E. Paul Zehr

 

On his book Inventing Iron Man: The Possibility of a Human Machine

Cover Interview of November 25, 2011

A close-up

I think I would like your browsing reader to come across “Chapter 4. Multitasking and the Metal Man: How Much Can Iron Man’s Mind Manage?” This chapter is important because I address the main reason why you couldn’t wear a suit of armor like it was clothing. This sets up the need for it to be directly connected to the brain and spinal cord.

I frame this in the context of attention and how much—and how little—we have of this resource in different scenarios. This allows me to address some “simpler questions”, like why you shouldn’t use a cell phone while driving, and why pilots are so much better at multi-tasking. All of this is meant to both provide readers tangible points of reference to their own lives but also set up how complicated it really would be to use a brain-machine interface like the Iron Man suit of armor.

In many ways I really like this part of the book. It gets at the thing we all are doing so much—multi-tasking. We do this routinely and some of us take it to extraordinary lengths. And very dangerous ones like texting while driving, an activity that has caused too many deaths already. It also sets up a point I come back to later in the book about how brain machine interface can allow us to use technology to amplify biology. But if the thing we want to amplify isn’t working well, we just get something louder that works poorly on a grand scale! Garbage in, garbage out.

We need really good inputs in, and better outputs on the other side if we really will use brain machine interface. This means training is needed to create a finally tuned nervous system. And is a kind of nod to some of the themes in Becoming Batman. Bottom line is: we cannot escape our biological functions!

▶ _Tasks for this exercise_
A - Edit the Iron Man interview: write it out again from "On his book" up to and including "and spinal cord.", replacing "armor" with "metal".
B - Answer these questions from the Iron Man interview:
(i) What is the date of the cover interview?
(ii) Which chapter number does the author want a browsing reader to come across?
(iii) Which book's themes does the author say the chapter nods to?

▶ _Extracted records_
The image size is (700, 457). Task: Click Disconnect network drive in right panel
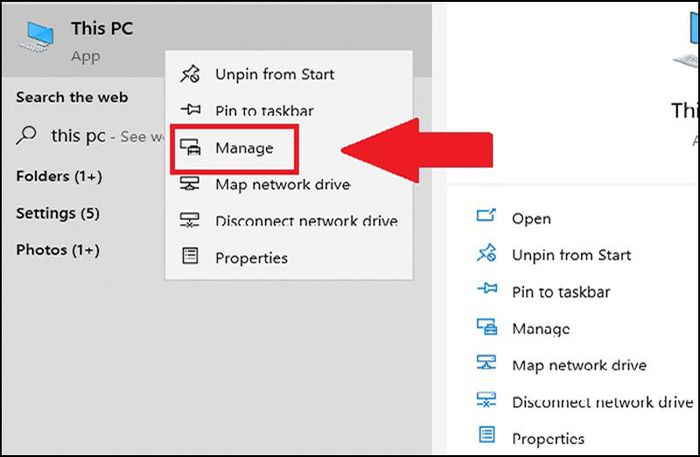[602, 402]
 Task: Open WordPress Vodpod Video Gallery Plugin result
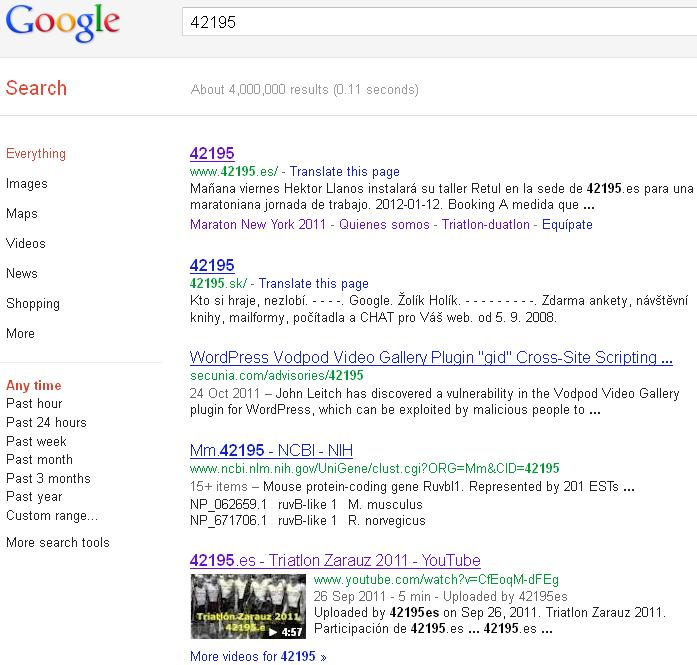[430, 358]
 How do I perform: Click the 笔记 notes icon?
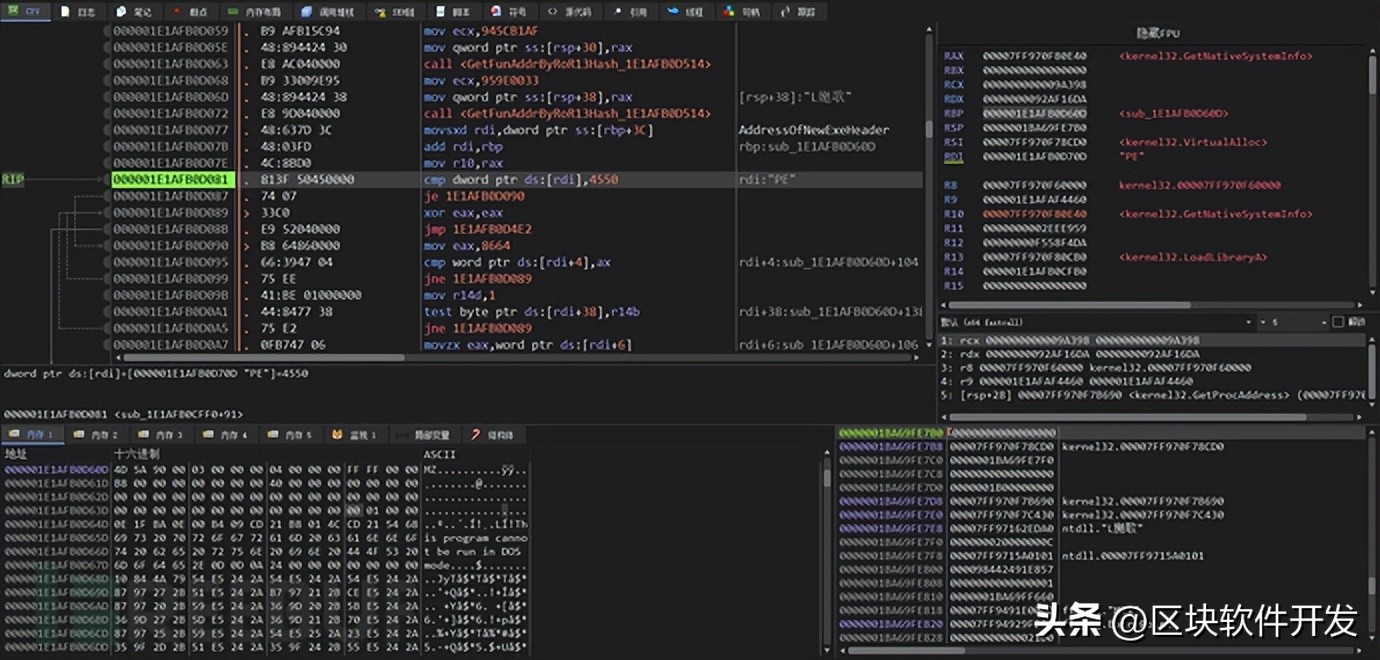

▶ _Exercise answers_
A -
On his book Inventing Iron Man: The Possibility of a Human Machine

Cover Interview of November 25, 2011

A close-up

I think I would like your browsing reader to come across “Chapter 4. Multitasking and the Metal Man: How Much Can Iron Man’s Mind Manage?” This chapter is important because I address the main reason why you couldn’t wear a suit of metal like it was clothing. This sets up the need for it to be directly connected to the brain and spinal cord.

B -
(i) November 25, 2011
(ii) Chapter 4
(iii) Becoming Batman